Most populated places in the world:
1. China
2. India
3. United States
4. Indonesia
5. Friend Zone
6. Hell
A Trojan ball of yarn shows up at the cat lady’s house and 40 squirrels come running out.
Boy, are you a protractor because with all your measured angles and collected numbers you’re such a transparent tool.
can’t wait for 65 million years after we’re extinct and whatever race is in charge makes human-shaped chicken nuggets
A Christmas Carol is the heartwarming tale of how rich people must be supernaturally terrorized into sharing.
Helpful phrases:
“We’ll get there when we get there”
“We’ll know when we know”
“Well, it is what it is”
“It’s neither here nor there”
“First thing’s first”
“I wouldn’t worry if I were you”
“I don’t mind either way”
“It’ll be in the last place you look”
[stargazing]
“It’s amazing the activity you can pick up with a decent telescope [lowers kaleidoscope] absolutely amazing.”
Most arachnophobes end up secretly being spiders themselves
My son just hugged me.
Him: You smell good.
Me: Like what?
Him: *sniffs* You smell like love.
Me: *heart melts* Lets go to Toys R Us.
@isabelzawtun I work at a pet supply store. One time a customer called to set up a delivery. He wanted a dog toy in his order but didn’t know which one. I had to pick out toys and squeak them into the phone for him until he heard the “right one.”
Guys it is ofc possible that I have misunderstood but I have just been told that the hotel I’m staying at for work offers ‘free 24 hour cheese’
My 5 year old son just asked “what if we put a slice of turkey in the DVD player and it played a movie about the turkey’s whole life” and none of the parenting books I’ve read have prepared me for this question.
My husband says I have no idea how to use a comforter which is funny because when I wake up in the middle of the night I’m the only one using it.
Where in the hell are Dora the Explorer’s parents? Do they know she’s riding a damn crocodile into a volcano?
My dad told us with complete confidence and authority that cake batter was dangerous to kids but not adults and we watched him lick the beaters for *years* before questioning how exactly that worked.
We should probably abolish the death penalty since we don’t even get to throw rotten vegetables at people anymore
In an alternate universe, an alligator is wearing a shirt with a tiny picture of me sewn on it.
Bird: *standing in middle of road challenging me*
Me: *swerving and driving off cliff* you have won again bird
I’m dressing for the weather I desperately want, not the weather I currently have.
One cool thing about getting older is that you’re not asked about your long term plan very much.

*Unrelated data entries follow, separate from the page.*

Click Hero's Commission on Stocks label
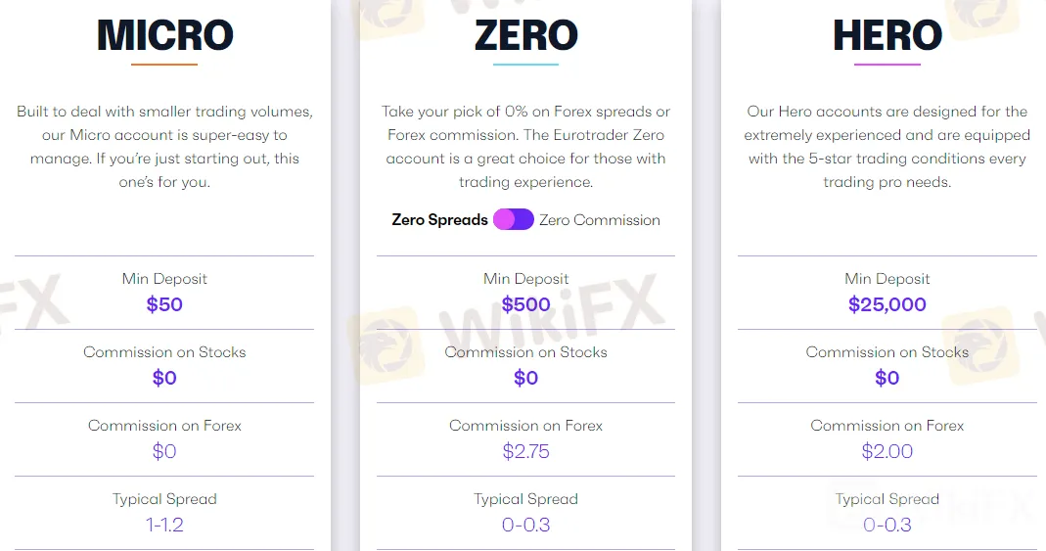The height and width of the screenshot is (551, 1046). click(x=887, y=352)
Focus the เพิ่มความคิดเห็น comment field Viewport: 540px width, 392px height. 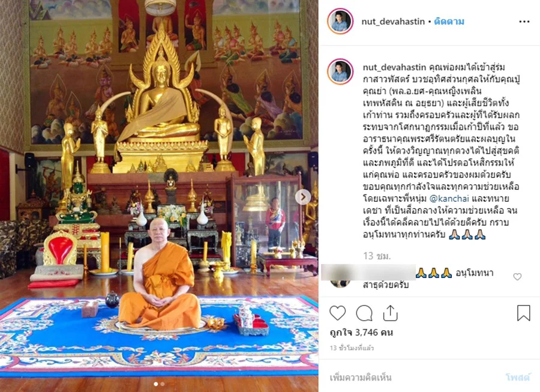[x=413, y=378]
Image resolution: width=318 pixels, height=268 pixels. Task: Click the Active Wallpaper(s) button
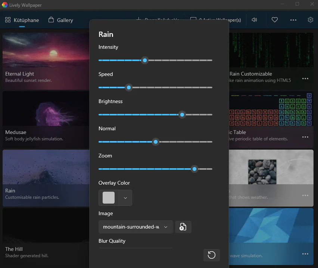235,20
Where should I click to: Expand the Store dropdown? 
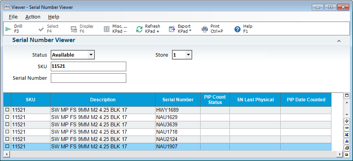coord(188,55)
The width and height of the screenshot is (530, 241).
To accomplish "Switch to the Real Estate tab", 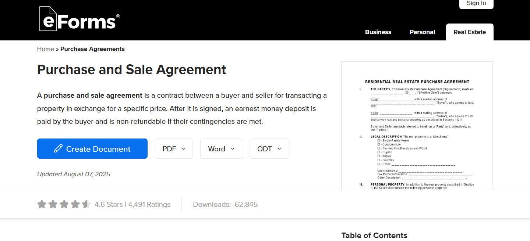I will tap(470, 32).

God: *inventing the elephant* let’s just move all the dials to maximum and see what happens
Honored sirs, I am PRINCE KIELSEN and I am contacting you with exciting opportunity. I recently inherited an island but need a small amount of cash. Send a money order for $600,000,000 to my account and I will give you “Greenland.”

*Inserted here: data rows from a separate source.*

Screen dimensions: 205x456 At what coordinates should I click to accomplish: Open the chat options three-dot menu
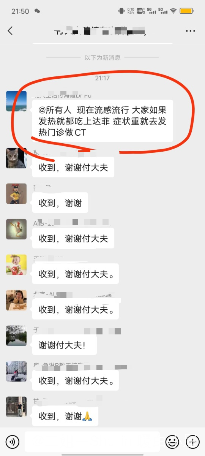(190, 31)
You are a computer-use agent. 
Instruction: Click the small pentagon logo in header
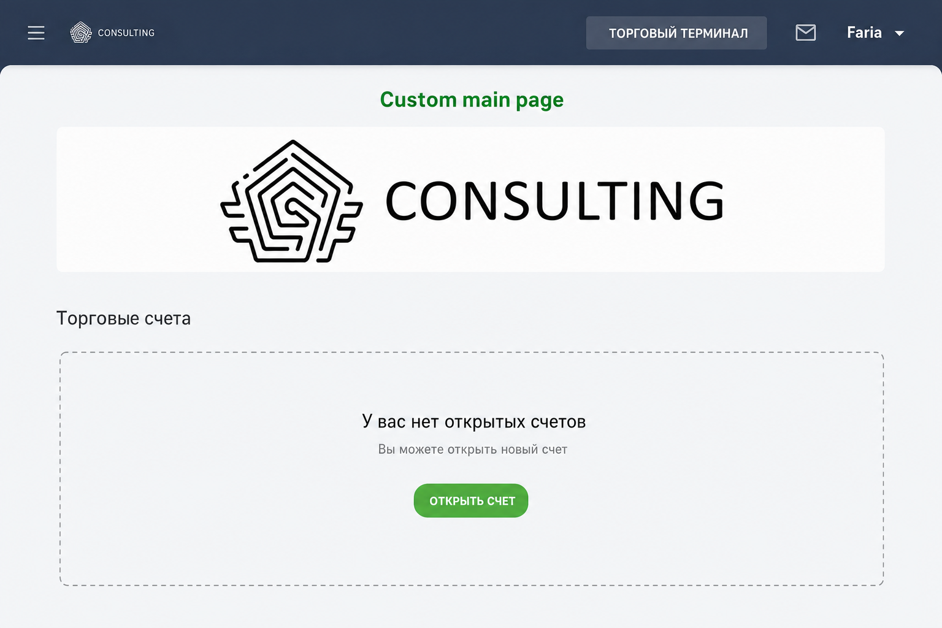pos(81,33)
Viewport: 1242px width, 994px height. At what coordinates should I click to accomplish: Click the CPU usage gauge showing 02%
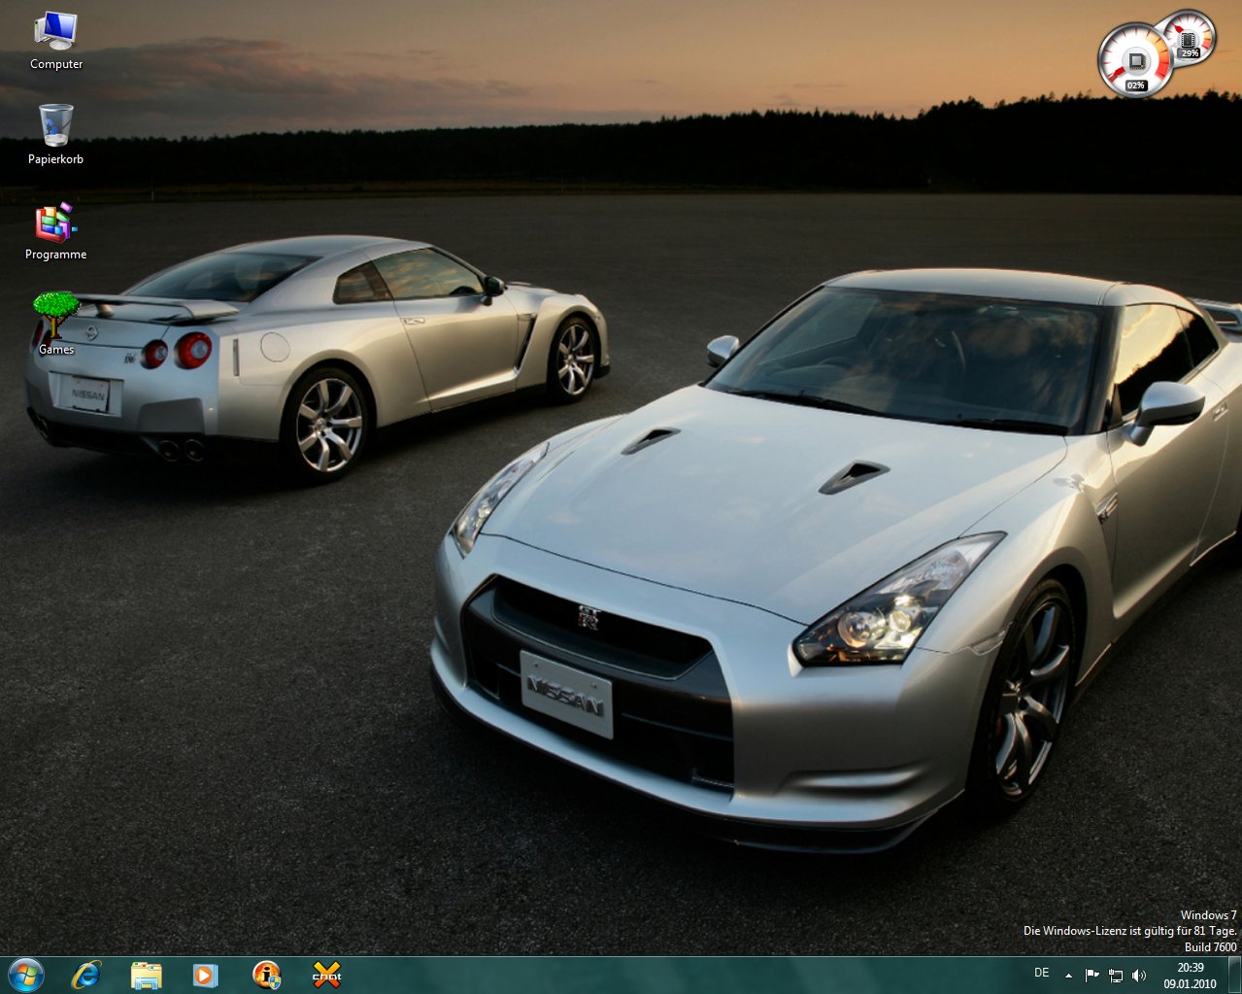(1134, 61)
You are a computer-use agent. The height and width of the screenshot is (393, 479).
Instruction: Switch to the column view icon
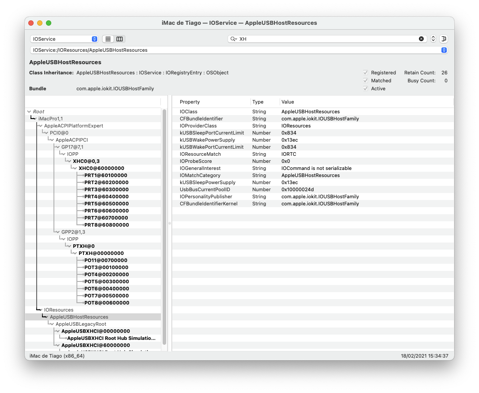point(120,39)

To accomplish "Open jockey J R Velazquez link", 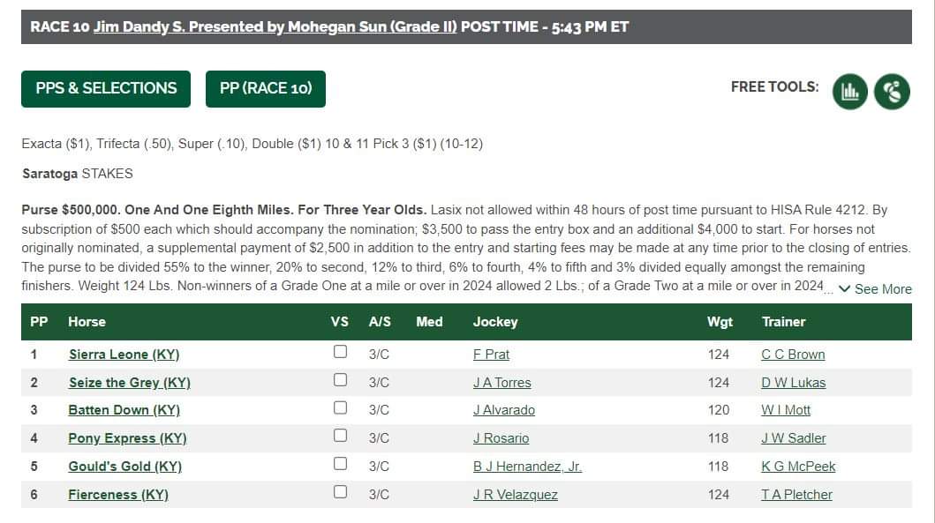I will 516,495.
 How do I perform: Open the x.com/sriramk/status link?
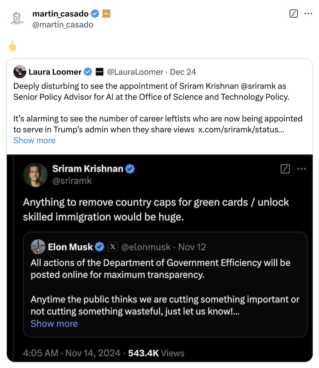(x=241, y=129)
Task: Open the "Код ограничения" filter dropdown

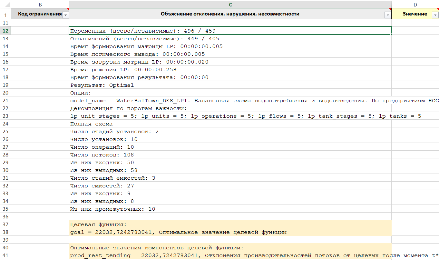Action: click(x=65, y=15)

When something says it needs 2 minutes in the microwave but 40 minutes in the oven it does make you think a little bit about wtf is going down in the microwave
Apparently it was disrespectful to wear my Slayer hoodie at my friend’s murdered husband’s funeral.
[helping son with math]
Me: Problem one…(reading)…ok…(reads #2)…(reads #3)…(keeps reading)…ask your teacher for help tomorrow
I need to stop drinking so much. Did I say drinking. I meant thinking. I need to drink more.